Wenzhong Ou received the BE degree from the School of Electronics and Information Technology (School of Microelectronics), Sun Yat-sen University, and the MS degree in computer science from the School of Computer Science, Sun Yat-sen University(SYSU), Guangzhou, China, in 2024. He is currently working on Mobile Edge Computing and Interactive Large Language Model Application.



Bei Ouyang received the BS degree in computer science from the School of Computer Science and Engineering, Sun Yat-sen University (SYSU), Guangzhou, China, in 2023. She is currently working toward the master's degree with the School of Computer Science and Engineering, Sun Yat-sen University. Her research interests include mobile edge computing and distributed computing.



Xiaowen Chu (Fellow, IEEE) received the BEng degree in computer science from Tsinghua University, Beijing, China, in 1999, and the PhD degree in computer science from The Hong Kong University of Science and Technology, Hong Kong, in 2003. He is currently a professor with the Data Science and Analytics Thrust, The Hong Kong University of Science and Technology (Guangzhou), Guangzhou, China. His current research interests include Graphics Processing Unit (GPU) computing, distributed machine learning, and wireless networks.

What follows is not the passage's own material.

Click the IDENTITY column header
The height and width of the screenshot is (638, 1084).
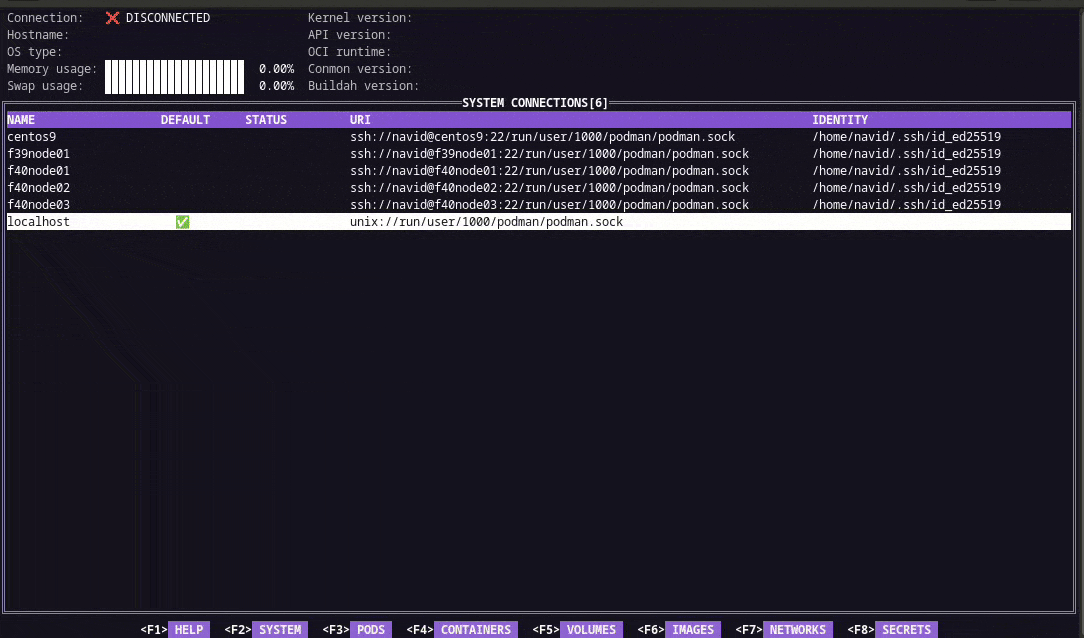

Deke Guo (Senior Member, IEEE) received the BS degree in industry engineering from the Beijing University of Aeronautics and Astronautics, Beijing, China, in 2001, and the PhD degree in management science and engineering from the National University of Defense Technology, Changsha, China, in 2008. He is currently a professor with the College of System Engineering, National University of Defense Technology. His research interests include distributed systems, software-defined networking, data center networking, wireless and mobile systems, and interconnection networks.

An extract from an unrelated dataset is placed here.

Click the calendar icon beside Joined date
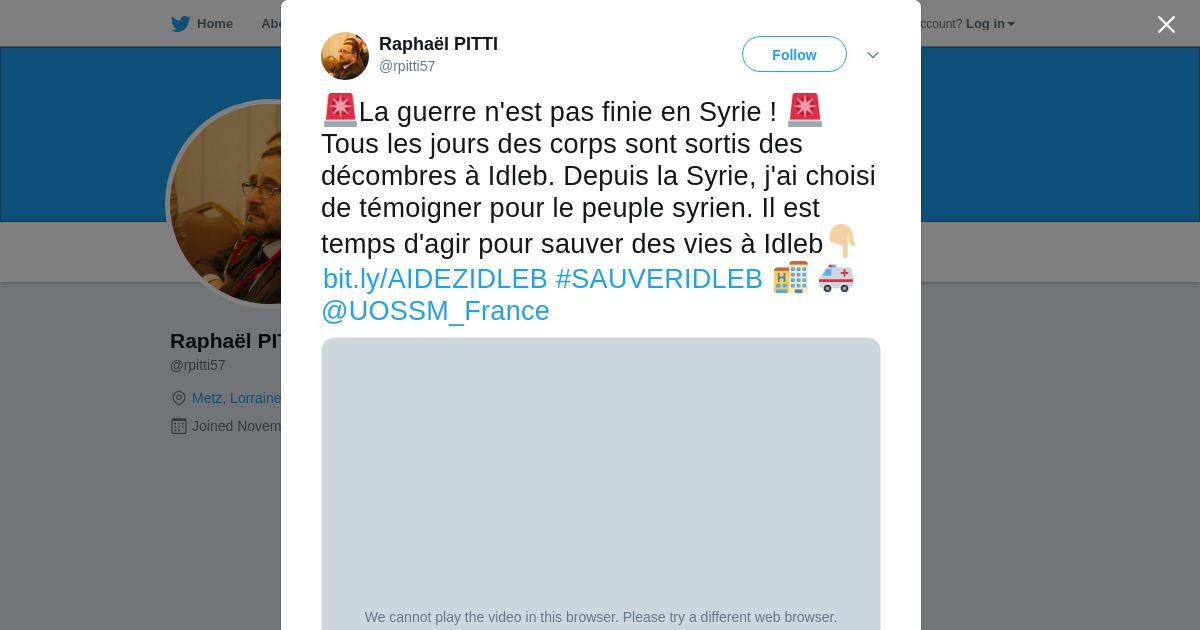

Xu Chen received the PhD degree in information engineering from the Chinese University of Hong Kong, in 2012. He is a full professor with Sun Yat-sen University, Guangzhou, China, and the vice director with National and Local Joint Engineering Laboratory. His research interests include edge computing, edge intelligence, edge robotics, AI for networking, mobile social networks game theory, deep learning, dynamic optimization, and resource allocation.



Yutong Lu (Member, IEEE) received the MSc and PhD degrees in computer science from the National University of Defense Technology (NUDT), Changsha, China. She is currently a professor with the School of Computer Science and Engineering, Sun Yat-sen University, Guangzhou, China. She is also a director with National Supercomputer Center, Guangzhou. Her research interests include parallel system management, high-speed communication, distributed file systems, and advanced programming environments with the MPI.